Robert Campbell & Company



Long Term Nursing Care Funding Scandal
By Robert T. Campbell


March
2003.

Thousand of patients in private nursing homes across the country may have been unlawfully refused free care and could be eligible for substantial refunds.

So says Ann Abraham, the NHS Ombudsman in an interim report issued to Parliament in February 2003. In a Foreword to the report Ms Abraham says:

"Over the last 18 months my office has been investigating a number of complaints about arrangements for long term NHS care (often referred to as continuing care) for older and disabled people. Similar concerns have been raised by many of the complainants, particularly about the local criteria used by health authorities between 1996 and 2001 to decide whether people were eligible for NHS funding for care in nursing homes. Four of the investigations, involving four different health authorities, are now complete. The complaints concerned were largely justified. Authorities were using over-restrictive local criteria which were not properly in line with Department of Health guidance nor with a crucial judgment by the Court of Appeal in 1999 (the Coughlan judgment). The effect was that in at least one case a patient had to pay for their own care when the NHS should have paid for it. The complaints I have seen also raise other concerns detailed in the report, about how the system for assessing eligibility for NHS funding has been working.

Although I have more similar investigations underway, the evidence from the first four suggests that it is in the public interest for me to publish the results of our work so far, by laying this report before Parliament in accordance with Section 14(4)(b) of the Health Service Commissioners Act 1993.

I do that for two reasons. First because although as Health Service Commissioner I cannot investigate the actions of the Department of Health, in my view weaknesses in the Department’s guidance have contributed to the difficulties. Health authorities and trusts will need further support and very clear guidance from the Department both to avoid similar problems in the future and to ensure that previous problems are properly identified and remedied. I look to the Department to provide that.

Secondly, I am concerned that all those who have suffered injustice from such failings should obtain redress. In the investigations completed, we have asked authorities to identify any other patients who may have been adversely affected by the over-restrictive criteria and to remedy any injustice caused.
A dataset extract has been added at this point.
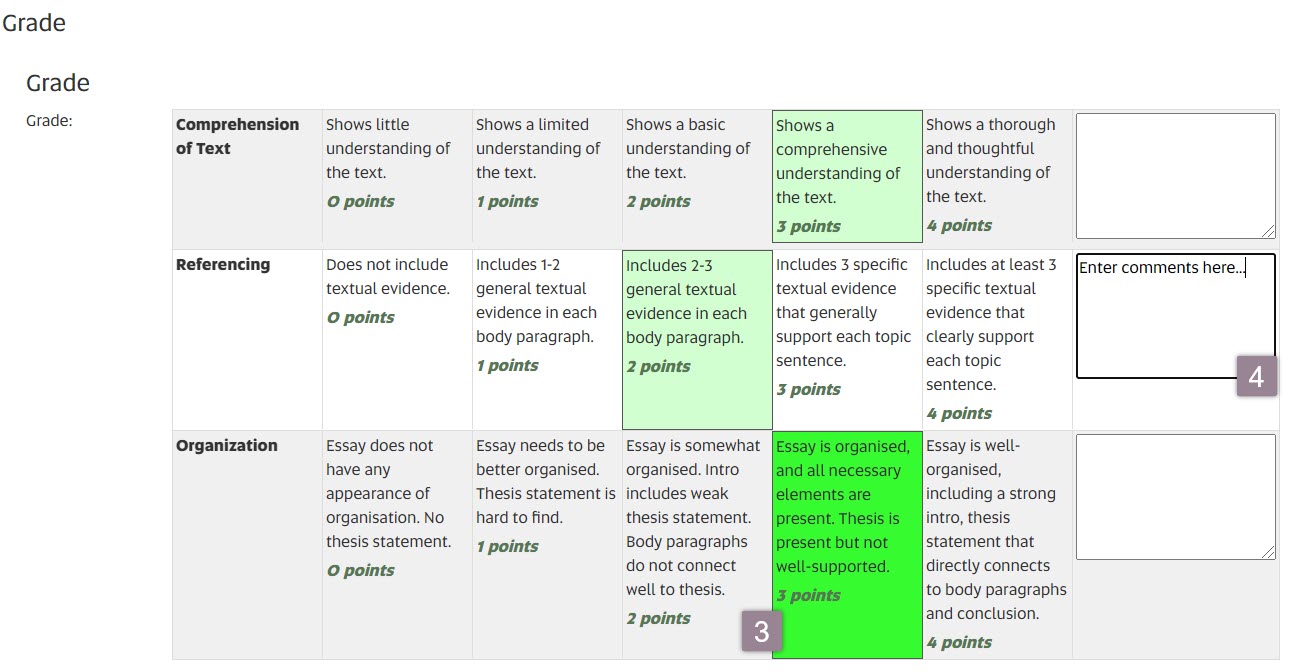Select the 0 points level for Comprehension of Text
The height and width of the screenshot is (672, 1291).
[395, 175]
However identifying such patients is not easy and a greater public awareness of the issue may assist in that. Also the findings of the initial investigations make me wonder if there were similar problems in other areas of the country. I hope that all NHS bodies concerned with such matters will review whether the criteria used since 1996 conformed to national guidance and, if they conclude that they did not, will act now to remedy any injustice caused."

How this situation arose is an interesting question. In 1999 the Court of Appeal heard a case called Regina – v – North and East Devon Health Authority, Ex parte Coughlan. This considered the issue whether nursing care for a chronically ill patient might lawfully be provided by a local authority as a social service (in which case the patient paid according to their means) or whether it was required by law to be provided free of charge as part of the NHS. The judgment said that whether it was unlawful to transfer responsibility for the patient’s general nursing care to the local authority depended, generally, on whether the nursing services were:

  1. Merely incidental or ancillary to the provision of the accommodation which a local authority is under a duty to provide; and
  2. Of a nature which it could be expected that an authority whose primary responsibility Is to provide social services could be expected to provide.
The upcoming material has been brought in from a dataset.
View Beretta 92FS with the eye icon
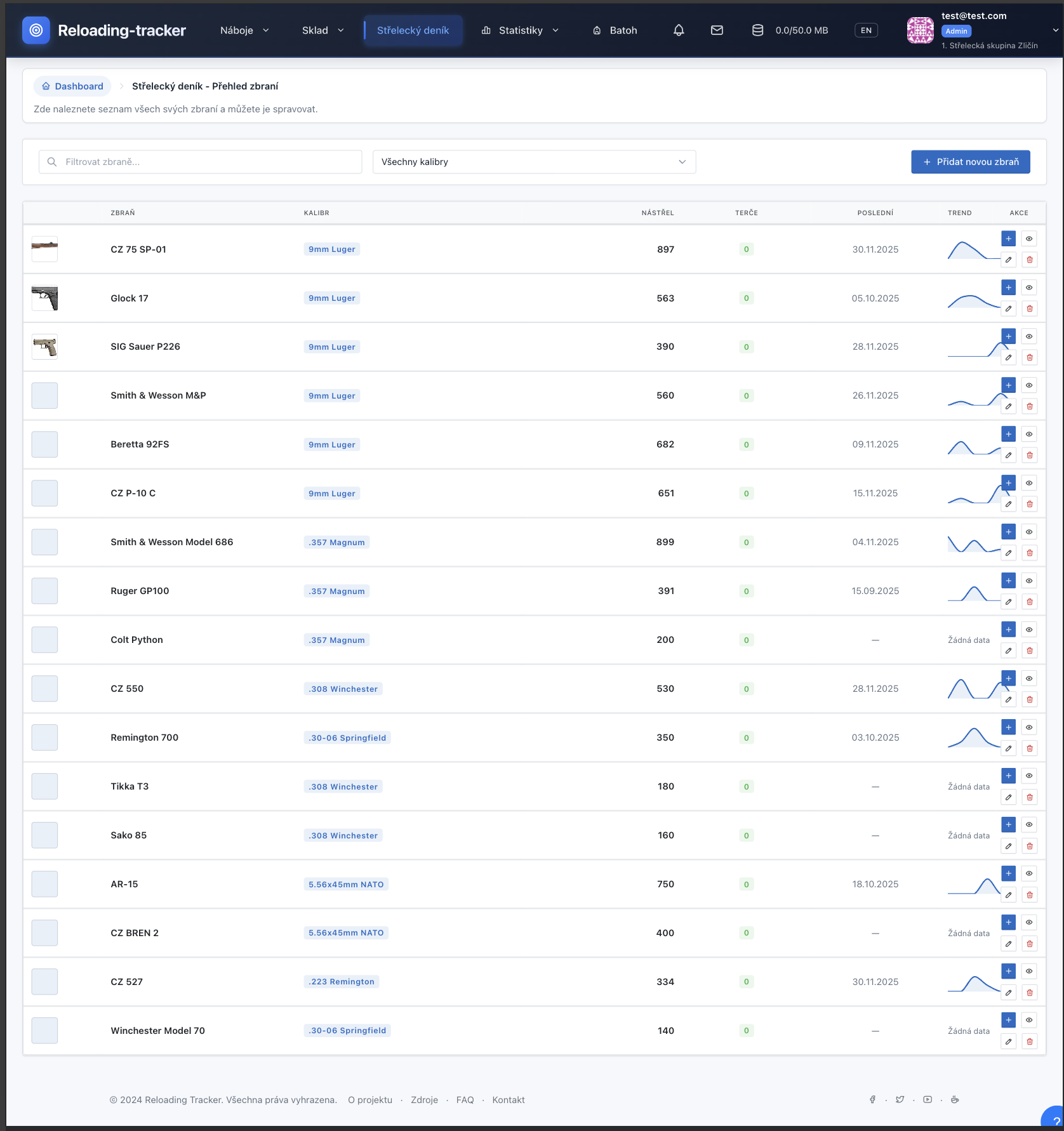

In a 57 page report the Ombudsman says that she has completed investigations into four complaints and that:

"I hope that by making this special report to Parliament I can contribute to the debate about this important issue. My office has dealt with a cluster of complaints about the funding of continuing care. We have now completed the first four investigations and in each case have found the complaints to be largely justified. There is evidence that the Department of Health’s guidance has been misinterpreted and misapplied by some health authorities and trusts, leading to hardship and injustice for some individuals. But there are also more fundamental problems with the system. The Department of Health’s guidance and support has not provided the secure foundation needed to enable a fair and transparent system of eligibility for funding to be operated across the country."
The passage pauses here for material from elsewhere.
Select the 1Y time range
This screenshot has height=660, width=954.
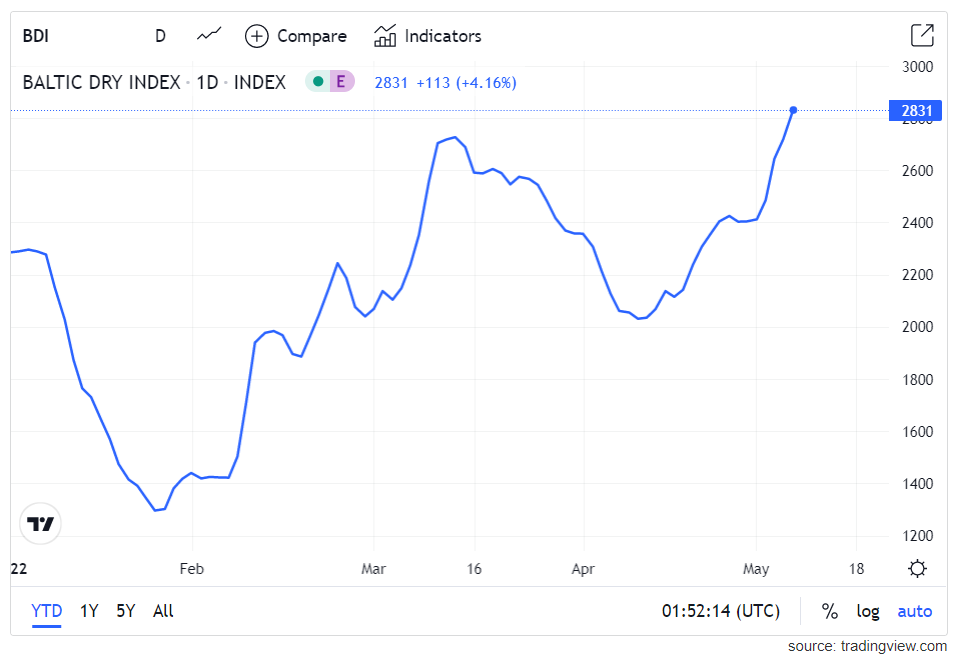89,611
Ms Abraham said that health authorities and trusts should review the criteria in use since 1996 to ensure that they reflect Department of Health guidance and the law as it was defined and clarified by the Coughlan judgment in 1999*. In each of the four completed investigations the Ombudsman has recommended to the health service organisations concerned that they should attempt to identify any other patients who may wrongly have been made to pay for their care in care homes and to make appropriate recompense to them or to their estates. (The original health authorities involved have all been succeeded by new authorities.) They have all agreed to do this. The Ombudsman has also recommended that the Department of Health review and clarify their guidance, and that they are more proactive in checking that local criteria follow the guidance.

The report contains a full account of the four completed investigations in Dorset, Wigan and Bolton, Berkshire and Birmingham. In the Dorset case (E.208/99-00) Mr X, who suffered from Alzheimer’s Disease, was admitted to a nursing home in December 1997. He remained there until its closure in February 2000, and then moved to another home where he stayed until his death a year later. Mr X’s son had been told by the former Dorset Health Authority that his father did not meet their eligibility criteria for the provision of NHS-funded continuing care (which would have been free to him) but only qualified for social services funding (to which he had to contribute). Mr X’s son tried to resolve his complaint against the Authority about what he saw as over-restrictive criteria but failed to do so and approached the Ombudsman. As a result of the subsequent investigation, the Dorset and Somerset Health Authority agreed to refund the money which had been paid for Mr X’s care.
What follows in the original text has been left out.